The way we think about funerals is changing. Where once everyone had a traditional religious ceremony, with a set dress code and standard order of service, people are now beginning to opt for more personal, unusual funeral services.
With more and more choice available in every aspect of funeral arrangements, people can choose every detail of a funeral to reflect their loved one’s personality. Data published by Co-operative Funeralcare suggests that almost half of people in the UK now realise that they have alternative funeral options, with three fifths aware that almost every aspect of their funeral can now be personalised. Many major religions are also embracing the move towards alternative and personalised funerals, cooperating with families and funeral directors to plan a unique and fitting farewell for their loved one.
You may be surprised to learn that there are no legal requirements on what someone has to be buried in (unless they are to be buried at sea or in a natural burial ground).There are a number of alternatives to the conventional hardwood coffin.
Cardboard coffins are one option growing in popularity in the UK. They can be personalised to feature almost any design you want – Doctor Who fans can have a Tardis coffin, movie buffs can have one designed like a bag of popcorn, and golf enthusiasts can choose one resembling a pack of golf balls.
If you want something more unique, however, why not get a custom coffin designed and made just for you? Malcolm Brocklehurst, a former aeronautical engineer from Blackpool, did just that. He decided that after his life working in the aerospace industry he wanted to be buried in an aeroplane coffin. It came complete with it’s very own propeller, tail and two detachable wings.
Malcolm isn’t alone in such special and extravagant requests. The manufacturer, Crazy Coffins, has also made coffins resembling a Louis Vuitton handbag, a 1930s Rolls Royce, an Orient Express carriage and a Les Paul Guitar.
For those wanting a more low-key, green funeral, there are a number of options available, including hand-woven wicker coffins, felt cocoons and burial shrouds.
Travelling to your funeral
One way people choose to make their funeral unique is by making sure they get there in style. According to Co-operative Funeralcare’s survey, eight per cent of people in the UK would prefer a non-traditional hearse as a way of personalising their funeral.
Sometimes the hearse is chosen based on the person’s line of work. Farmers have been known to be transported by tractors, bus drivers in buses and milkmen in milk floats. Roll Royce hearses, pink Cadillac hearses, even tandem bicycle hearses have all been used to reflect a person’s interests and tastes. The VW Camper Van hearse and motorcycle hearse remain strong favourites for alternative transport options.
Fitting funeral venues
Over half of people in the UK believe that a funeral has to take place in a religious setting.

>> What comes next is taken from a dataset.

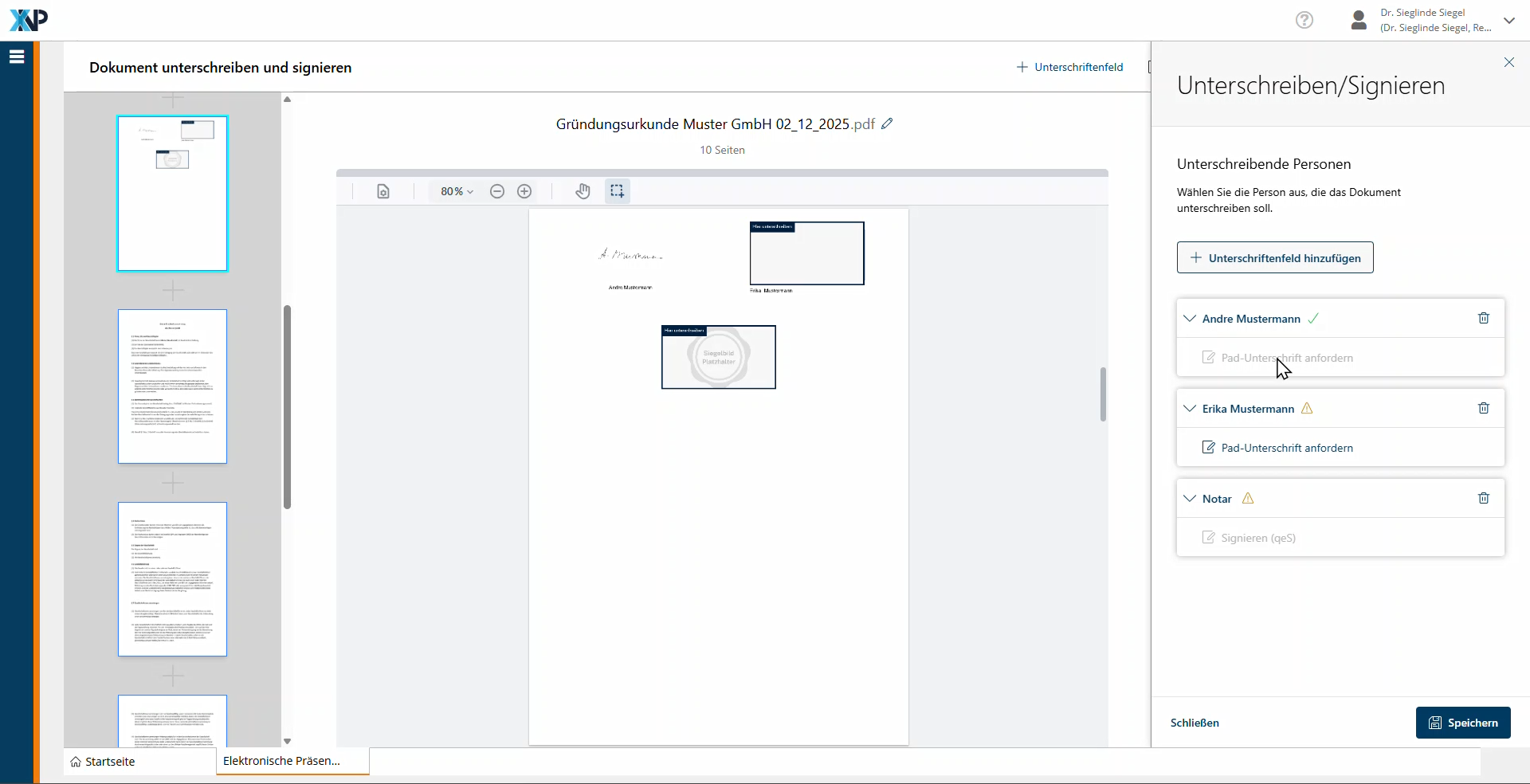Activate the area selection tool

Although funerals in religious buildings are still preferred by many in the UK, other settings are growing in popularity, even for religious services.
One in four people in the UK said that they would like to have their funeral by a lake or river, while one in five would opt for a location in the countryside. More personal locations are also being considered, with one in six of those surveyed preferring a funeral at home, and one in 25 wanting their funeral to take place at their favourite team’s football ground.
Replacing the wake with a celebration of life
The way people plan their funeral is even changing the role of the funeral director. Two fifths of adults in the UK now see them being more like event planners than ever before. One area that highlights this change more than most is the growing tendency of having a party instead of a wake.
Wakes are traditionally sombre occasions, where friends and families gather and share stories of their loved one. These traditional occasions are slowly being replaced by parties celebrating life. In fact, 30 per cent of UK adults said that they would prefer to have a party over a sombre wake.
Whereas traditional wakes tended to take place in a family home or in a specific room in a church, these type of occasions can happen anywhere, such as your loved one’s favourite pub or restaurant. In additional to providing food and drink, some people are choosing to have music and even dancing, as a way of celebrating their loved one's life and reflecting the happiness they brought to those around them.
Personalised funeral themes
When people think about arranging a funeral, the question of themes is not likely to spring up too often. You may be surprised to learn, however, that one in six adults want their funeral to have a theme.
There was a time when wearing any other colour than black would have been seen as disrespectful. Today, on the other hand, it is not unusual for mourners to to wear bright coloured clothing on the request of the bereaved family. Almost three quarters of funeral directors in the UK now claim that they have helped arrange a funeral like this.
Other more elaborate themes are also growing in popularity. One funeral recently gained attention in the media for having a fancy dress theme. The funeral director joined in too, leading the procession dressed as Darth Vader. This isn’t an isolated case. Almost half of funeral directors say that they have organised funerals where mourners were asked to wear something personal or of special significance.